*** Supplied material ***

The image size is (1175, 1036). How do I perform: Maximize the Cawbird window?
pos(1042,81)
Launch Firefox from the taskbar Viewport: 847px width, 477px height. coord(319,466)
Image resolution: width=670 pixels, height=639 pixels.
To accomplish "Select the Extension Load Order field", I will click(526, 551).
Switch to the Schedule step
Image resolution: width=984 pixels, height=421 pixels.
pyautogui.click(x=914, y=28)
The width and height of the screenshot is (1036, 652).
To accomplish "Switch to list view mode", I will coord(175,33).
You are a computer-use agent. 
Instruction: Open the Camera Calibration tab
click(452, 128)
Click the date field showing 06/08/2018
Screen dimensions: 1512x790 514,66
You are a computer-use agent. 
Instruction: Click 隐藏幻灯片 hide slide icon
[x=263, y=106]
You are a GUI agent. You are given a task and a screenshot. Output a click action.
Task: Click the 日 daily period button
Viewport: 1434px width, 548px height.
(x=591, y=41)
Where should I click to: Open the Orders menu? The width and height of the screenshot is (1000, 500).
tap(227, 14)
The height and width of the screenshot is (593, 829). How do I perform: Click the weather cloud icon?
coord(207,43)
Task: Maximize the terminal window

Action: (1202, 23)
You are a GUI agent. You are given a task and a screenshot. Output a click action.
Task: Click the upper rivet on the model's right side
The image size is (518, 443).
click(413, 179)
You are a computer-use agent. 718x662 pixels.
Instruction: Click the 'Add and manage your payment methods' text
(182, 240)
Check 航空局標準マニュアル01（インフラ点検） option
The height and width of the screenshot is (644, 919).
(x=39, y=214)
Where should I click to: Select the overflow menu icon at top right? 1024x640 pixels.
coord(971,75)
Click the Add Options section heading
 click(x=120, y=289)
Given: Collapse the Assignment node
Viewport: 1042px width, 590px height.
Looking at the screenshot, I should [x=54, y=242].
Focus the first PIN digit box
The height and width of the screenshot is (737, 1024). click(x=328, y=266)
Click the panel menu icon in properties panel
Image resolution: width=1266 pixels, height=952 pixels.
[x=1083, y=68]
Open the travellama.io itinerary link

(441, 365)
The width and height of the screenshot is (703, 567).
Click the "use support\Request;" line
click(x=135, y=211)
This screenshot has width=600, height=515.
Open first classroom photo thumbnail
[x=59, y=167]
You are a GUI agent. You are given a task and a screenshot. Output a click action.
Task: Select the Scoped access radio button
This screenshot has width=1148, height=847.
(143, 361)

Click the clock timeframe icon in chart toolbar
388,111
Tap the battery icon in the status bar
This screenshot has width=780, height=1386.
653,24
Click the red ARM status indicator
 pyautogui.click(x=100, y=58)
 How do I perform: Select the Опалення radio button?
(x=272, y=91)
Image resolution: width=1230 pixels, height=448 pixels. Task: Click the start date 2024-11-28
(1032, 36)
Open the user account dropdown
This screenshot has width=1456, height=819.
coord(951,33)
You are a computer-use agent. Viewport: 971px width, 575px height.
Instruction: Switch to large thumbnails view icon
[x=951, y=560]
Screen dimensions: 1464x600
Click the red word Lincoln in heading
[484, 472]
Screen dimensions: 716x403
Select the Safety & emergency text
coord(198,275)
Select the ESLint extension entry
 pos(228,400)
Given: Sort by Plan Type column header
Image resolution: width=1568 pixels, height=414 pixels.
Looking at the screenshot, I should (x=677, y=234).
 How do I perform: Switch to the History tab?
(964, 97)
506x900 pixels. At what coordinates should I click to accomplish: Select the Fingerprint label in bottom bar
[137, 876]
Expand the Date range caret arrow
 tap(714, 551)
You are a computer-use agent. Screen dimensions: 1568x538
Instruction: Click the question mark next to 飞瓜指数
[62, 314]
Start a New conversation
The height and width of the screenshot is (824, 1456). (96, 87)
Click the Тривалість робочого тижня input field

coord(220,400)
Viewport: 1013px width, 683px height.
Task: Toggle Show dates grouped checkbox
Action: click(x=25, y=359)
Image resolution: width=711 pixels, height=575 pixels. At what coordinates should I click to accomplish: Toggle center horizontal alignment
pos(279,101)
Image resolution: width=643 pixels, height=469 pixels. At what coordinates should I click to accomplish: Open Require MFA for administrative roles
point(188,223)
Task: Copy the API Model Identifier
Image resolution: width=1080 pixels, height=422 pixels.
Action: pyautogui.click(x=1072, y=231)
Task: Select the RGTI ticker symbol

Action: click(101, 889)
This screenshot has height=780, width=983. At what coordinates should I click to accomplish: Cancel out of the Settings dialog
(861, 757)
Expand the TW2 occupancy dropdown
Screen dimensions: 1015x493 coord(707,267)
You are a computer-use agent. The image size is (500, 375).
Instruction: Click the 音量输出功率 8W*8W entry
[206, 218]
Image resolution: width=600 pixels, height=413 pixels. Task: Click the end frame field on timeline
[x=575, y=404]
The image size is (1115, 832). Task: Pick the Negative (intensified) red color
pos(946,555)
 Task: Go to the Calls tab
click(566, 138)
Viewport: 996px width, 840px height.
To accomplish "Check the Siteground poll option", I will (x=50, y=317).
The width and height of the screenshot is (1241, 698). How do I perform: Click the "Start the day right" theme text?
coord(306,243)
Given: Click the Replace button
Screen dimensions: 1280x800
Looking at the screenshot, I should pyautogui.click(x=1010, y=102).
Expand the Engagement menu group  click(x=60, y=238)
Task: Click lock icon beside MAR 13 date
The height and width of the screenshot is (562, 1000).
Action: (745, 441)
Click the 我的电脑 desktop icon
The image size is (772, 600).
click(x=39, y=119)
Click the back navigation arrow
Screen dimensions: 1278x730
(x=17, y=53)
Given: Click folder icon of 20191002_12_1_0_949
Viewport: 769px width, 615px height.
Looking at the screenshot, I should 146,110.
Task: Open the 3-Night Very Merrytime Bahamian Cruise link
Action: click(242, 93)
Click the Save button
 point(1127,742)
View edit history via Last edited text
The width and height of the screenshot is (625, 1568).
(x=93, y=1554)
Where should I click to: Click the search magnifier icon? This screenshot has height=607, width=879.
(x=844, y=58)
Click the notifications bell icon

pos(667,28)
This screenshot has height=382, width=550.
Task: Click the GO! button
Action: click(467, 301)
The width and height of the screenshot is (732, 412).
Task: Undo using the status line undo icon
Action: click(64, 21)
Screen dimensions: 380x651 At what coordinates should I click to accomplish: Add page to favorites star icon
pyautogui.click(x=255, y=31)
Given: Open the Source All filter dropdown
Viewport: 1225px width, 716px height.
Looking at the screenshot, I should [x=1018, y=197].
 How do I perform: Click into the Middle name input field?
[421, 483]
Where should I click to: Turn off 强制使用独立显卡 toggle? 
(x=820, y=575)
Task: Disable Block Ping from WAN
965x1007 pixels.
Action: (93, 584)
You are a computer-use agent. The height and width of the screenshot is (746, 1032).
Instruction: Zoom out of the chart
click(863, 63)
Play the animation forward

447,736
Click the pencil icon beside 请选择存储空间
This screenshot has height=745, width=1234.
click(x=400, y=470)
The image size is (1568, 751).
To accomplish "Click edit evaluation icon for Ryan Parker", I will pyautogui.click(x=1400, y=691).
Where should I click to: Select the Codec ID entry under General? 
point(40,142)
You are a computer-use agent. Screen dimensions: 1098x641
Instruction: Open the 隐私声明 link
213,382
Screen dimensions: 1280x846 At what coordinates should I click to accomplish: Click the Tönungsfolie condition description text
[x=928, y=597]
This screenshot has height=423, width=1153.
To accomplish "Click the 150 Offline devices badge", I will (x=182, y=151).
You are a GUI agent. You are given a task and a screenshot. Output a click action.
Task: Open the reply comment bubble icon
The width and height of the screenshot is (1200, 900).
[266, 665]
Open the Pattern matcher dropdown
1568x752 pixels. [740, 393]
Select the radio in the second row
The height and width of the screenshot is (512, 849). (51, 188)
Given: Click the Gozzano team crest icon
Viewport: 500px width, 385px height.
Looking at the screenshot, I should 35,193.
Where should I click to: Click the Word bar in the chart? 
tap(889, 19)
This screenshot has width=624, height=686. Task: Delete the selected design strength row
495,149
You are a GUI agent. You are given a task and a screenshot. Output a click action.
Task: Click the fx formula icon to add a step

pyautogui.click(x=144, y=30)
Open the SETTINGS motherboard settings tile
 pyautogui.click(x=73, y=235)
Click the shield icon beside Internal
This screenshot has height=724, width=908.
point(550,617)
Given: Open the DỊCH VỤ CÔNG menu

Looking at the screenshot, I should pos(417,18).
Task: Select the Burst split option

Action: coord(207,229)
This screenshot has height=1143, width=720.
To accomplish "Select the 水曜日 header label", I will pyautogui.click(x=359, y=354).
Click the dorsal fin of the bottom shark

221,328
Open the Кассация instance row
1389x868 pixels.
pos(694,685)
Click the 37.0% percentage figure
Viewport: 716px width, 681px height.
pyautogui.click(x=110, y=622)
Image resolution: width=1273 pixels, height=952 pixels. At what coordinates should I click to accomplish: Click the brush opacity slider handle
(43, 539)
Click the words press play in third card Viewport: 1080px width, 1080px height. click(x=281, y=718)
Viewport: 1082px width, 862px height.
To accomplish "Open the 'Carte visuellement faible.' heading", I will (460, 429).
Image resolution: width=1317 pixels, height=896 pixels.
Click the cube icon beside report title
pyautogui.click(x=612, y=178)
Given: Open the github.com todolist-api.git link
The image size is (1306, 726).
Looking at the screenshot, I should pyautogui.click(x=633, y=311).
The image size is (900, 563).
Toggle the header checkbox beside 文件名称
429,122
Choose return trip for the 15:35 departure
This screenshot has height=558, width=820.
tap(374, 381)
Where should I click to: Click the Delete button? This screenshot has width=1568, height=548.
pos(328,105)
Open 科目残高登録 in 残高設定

*** End of Supplied material ***

**What to work on**
Each line of the entries holding the string "from" should be found and copied.

**Written answer**
Launch Firefox from the taskbar Viewport: 847px width, 477px height. coord(319,466)
Task: Disable Block Ping from WAN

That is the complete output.